Alguns de seus escritos são muito bons e se converteram em clássicos. Assim, embora, devido ao espírito da época, tenha sido "Salomé" (escrita em francês) sua peça que ficou mais conhecida no mundo, especificamente no universo de língua inglesa é "The Importance of Being Earnest" (traduzida, para manter-se o trocadilho, como "A Importância de Ser Prudente") que se considera sua obra-prima; "O Retrato de Dorian Gray", uma variação sobre o tema faustiano, continua sendo lido; e sua melhor prosa talvez esteja em algumas de suas histórias (não só) para crianças, como "O Rouxinol e a Rosa" ou (minha favorita) "O Aniversário da Infanta" (um conto não menos cruel que "O Pequeno Sr. Friedmann", de Thomas Mann).
O que, porém, fazia personagem e obra convergirem era uma faceta peculiar de seu gênio, provavelmente o próprio cerne deste: sua capacidade de encapsular grandes paradoxos em pequenas frases, sua habilidade de talhar aforismos memoráveis. Era nisso que consistia o melhor de seu gênio, e não é pouca coisa, pois se trata de um dom raro, e se contam nos dedos os grandes aforistas, os mestres do mínimo. Como essa habilidade não é essencialmente distinta daquela que a poesia frequentemente requer, se torna inevitável perguntar: quanto dela transparece nos textos propriamente poéticos de Wilde? A resposta é: virtualmente nada.
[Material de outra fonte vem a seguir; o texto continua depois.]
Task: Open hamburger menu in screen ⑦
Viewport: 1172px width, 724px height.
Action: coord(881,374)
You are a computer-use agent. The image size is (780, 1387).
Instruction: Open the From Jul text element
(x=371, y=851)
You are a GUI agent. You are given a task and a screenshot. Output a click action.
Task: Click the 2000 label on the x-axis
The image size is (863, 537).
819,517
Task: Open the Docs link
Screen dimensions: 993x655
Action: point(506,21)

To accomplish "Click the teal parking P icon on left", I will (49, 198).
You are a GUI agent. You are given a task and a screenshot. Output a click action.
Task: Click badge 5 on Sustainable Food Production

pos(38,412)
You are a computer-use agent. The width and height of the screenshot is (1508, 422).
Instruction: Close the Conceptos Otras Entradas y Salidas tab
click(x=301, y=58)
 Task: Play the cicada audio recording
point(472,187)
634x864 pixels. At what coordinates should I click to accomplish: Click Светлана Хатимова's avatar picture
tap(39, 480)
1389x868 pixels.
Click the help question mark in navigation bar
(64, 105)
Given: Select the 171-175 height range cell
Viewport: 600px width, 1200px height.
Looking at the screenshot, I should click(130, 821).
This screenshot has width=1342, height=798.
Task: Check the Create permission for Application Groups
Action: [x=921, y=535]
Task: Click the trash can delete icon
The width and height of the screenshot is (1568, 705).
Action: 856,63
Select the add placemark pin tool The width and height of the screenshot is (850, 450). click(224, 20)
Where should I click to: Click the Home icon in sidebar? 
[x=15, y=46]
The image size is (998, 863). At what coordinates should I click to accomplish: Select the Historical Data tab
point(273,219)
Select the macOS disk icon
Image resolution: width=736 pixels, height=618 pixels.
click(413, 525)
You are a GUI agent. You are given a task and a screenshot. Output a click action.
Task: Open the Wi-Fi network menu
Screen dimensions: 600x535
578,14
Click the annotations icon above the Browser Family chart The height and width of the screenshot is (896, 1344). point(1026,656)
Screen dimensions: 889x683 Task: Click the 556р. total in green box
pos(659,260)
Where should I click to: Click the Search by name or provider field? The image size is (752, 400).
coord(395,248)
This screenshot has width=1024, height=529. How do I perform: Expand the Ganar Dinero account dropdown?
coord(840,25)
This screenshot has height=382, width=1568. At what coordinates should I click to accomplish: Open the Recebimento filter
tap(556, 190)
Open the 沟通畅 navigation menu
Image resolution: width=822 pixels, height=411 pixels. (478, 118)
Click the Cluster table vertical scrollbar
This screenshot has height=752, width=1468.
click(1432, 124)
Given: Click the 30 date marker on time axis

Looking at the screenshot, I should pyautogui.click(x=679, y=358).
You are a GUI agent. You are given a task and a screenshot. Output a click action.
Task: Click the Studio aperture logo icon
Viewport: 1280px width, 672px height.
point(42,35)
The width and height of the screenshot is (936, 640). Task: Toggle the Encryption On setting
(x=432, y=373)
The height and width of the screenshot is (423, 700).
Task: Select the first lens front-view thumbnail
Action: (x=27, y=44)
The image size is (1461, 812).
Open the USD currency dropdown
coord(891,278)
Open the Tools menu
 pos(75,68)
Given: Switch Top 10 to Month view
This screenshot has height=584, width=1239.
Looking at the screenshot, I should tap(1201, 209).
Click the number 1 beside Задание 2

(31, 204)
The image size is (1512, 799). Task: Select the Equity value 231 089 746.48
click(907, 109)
Sua poesia (incluindo a muito traduzida "Balada do Cárcere de Reading") não se diferencia, nem qualitativa nem estilisticamente, da produção mediana e corriqueira de sua época em seu país. E convém sublinhar que, se pusermos de lado Gerard Manley Hopkins (1844-1889), cuja obra só foi "redescoberta" décadas mais tarde, ou Thomas Hardy (1840-1928), que então era conhecido apenas como romancista e cujos poemas somente viriam a ser mesmo divulgados na sua velhice, não se estava escrevendo poesia particularmente interessante na Inglaterra de fins do século 19. Embora em alguns casos, como no final de seu "Soneto à Liberdade", surja em seus versos uma inesperada ponta de ironia, não parece ter ocorrido a Oscar Wilde, talvez por falta de estímulo de um ambiente poético pouco exigente e/ou excitante, injetar "wit" em sua poesia, que, por isso mesmo, sobretudo à luz do melhor de sua verve, fica apenas como indicação ou como negativo daquilo que poderia ter sido.